[YOUR TASK] Within the entries below, find every line that has the string "says", then copy it.

[Stored items]
§

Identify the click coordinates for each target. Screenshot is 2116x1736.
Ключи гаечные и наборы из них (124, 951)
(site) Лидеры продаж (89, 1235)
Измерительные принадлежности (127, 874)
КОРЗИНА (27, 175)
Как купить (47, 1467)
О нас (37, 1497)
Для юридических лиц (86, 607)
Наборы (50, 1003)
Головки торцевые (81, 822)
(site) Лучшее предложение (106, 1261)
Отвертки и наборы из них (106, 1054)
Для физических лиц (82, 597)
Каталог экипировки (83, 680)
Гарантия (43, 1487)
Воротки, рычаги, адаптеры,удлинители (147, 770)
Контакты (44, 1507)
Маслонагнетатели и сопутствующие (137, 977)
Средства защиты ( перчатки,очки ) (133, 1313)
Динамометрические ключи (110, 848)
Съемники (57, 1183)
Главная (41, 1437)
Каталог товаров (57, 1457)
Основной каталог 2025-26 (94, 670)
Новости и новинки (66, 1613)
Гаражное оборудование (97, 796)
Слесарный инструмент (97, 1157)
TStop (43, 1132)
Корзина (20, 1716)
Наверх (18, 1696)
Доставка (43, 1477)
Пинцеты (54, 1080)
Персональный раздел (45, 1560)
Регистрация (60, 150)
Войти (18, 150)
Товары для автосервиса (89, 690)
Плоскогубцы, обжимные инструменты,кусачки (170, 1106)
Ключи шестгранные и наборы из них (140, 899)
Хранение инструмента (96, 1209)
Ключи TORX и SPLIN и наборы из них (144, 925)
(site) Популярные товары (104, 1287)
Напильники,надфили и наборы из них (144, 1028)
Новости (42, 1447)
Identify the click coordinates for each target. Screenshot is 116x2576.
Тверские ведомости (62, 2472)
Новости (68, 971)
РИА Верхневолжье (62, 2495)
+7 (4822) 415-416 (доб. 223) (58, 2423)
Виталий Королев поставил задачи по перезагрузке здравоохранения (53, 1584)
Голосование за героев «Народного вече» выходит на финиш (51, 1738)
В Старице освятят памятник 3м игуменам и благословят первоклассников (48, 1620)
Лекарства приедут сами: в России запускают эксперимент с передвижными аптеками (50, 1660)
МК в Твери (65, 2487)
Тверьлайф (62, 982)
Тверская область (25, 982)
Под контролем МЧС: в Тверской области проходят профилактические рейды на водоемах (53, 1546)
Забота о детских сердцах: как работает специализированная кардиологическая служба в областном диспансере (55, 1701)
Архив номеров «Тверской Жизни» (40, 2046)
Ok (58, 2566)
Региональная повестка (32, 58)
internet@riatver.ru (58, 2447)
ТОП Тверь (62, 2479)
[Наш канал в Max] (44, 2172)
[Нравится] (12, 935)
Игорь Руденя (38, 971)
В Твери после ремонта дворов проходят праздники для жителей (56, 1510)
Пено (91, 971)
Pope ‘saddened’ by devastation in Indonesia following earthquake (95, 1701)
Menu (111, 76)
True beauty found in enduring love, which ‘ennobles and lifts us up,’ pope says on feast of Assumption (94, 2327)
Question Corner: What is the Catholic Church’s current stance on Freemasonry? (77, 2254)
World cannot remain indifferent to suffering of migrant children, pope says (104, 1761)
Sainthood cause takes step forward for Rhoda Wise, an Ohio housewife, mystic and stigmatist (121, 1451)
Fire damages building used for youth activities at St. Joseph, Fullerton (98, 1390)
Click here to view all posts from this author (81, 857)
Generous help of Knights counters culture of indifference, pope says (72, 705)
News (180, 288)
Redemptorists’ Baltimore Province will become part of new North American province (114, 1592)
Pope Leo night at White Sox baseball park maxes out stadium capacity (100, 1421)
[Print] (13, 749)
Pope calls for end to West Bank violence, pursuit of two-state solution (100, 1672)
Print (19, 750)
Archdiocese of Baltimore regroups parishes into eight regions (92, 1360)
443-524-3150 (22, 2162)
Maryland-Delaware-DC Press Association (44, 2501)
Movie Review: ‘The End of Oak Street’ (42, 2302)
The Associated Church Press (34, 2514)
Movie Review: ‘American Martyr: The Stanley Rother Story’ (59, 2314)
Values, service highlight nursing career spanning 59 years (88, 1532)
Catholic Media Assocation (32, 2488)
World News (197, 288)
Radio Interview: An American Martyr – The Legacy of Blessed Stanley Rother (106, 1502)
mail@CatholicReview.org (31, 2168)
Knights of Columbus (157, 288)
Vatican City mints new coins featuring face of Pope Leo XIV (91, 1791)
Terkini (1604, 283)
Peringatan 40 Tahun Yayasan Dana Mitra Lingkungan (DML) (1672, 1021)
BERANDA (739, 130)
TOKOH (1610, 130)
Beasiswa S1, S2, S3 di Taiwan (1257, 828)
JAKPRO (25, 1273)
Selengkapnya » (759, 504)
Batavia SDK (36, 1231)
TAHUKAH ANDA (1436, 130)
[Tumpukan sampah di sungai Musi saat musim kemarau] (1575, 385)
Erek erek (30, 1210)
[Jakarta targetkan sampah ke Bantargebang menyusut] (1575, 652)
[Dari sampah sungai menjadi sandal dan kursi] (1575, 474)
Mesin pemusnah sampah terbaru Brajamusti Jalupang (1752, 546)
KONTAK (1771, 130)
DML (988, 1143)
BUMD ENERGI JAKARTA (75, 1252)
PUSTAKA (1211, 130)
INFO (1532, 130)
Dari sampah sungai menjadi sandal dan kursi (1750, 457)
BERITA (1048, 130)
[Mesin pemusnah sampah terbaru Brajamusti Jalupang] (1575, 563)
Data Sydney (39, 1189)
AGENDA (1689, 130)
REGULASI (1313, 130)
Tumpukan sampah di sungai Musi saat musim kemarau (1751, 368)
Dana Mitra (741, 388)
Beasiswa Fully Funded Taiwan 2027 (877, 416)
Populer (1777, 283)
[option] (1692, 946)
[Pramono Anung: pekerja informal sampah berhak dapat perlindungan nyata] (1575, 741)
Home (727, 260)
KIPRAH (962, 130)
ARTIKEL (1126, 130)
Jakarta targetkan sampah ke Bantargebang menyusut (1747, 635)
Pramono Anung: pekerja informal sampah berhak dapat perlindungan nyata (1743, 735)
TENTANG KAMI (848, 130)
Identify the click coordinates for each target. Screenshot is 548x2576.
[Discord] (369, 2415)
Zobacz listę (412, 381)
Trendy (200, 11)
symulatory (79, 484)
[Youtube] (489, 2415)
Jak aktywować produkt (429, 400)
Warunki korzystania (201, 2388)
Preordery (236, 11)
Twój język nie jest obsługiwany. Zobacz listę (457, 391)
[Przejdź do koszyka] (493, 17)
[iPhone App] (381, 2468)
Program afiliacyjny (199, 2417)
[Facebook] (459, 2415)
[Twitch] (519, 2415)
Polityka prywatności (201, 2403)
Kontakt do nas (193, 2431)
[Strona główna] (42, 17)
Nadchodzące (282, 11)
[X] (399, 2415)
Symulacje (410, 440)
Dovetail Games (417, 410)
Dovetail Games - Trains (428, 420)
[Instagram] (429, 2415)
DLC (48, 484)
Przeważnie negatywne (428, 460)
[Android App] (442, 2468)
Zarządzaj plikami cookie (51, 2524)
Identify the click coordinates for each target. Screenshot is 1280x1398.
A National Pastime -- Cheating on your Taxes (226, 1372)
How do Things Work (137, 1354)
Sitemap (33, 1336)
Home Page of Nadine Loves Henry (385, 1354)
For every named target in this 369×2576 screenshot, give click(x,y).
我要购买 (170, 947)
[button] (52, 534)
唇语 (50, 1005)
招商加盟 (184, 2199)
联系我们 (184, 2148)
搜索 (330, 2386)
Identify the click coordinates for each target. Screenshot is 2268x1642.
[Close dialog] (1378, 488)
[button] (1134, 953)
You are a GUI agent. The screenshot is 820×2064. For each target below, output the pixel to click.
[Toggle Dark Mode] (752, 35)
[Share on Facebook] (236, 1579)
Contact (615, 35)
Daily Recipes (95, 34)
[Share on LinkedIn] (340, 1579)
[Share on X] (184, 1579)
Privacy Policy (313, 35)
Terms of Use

§

[SOLVED EXERCISE]
True beauty found in enduring love, which ‘ennobles and lifts us up,’ pope says on feast of Assumption (94, 2327)
World cannot remain indifferent to suffering of migrant children, pope says (104, 1761)
Generous help of Knights counters culture of indifference, pope says (72, 705)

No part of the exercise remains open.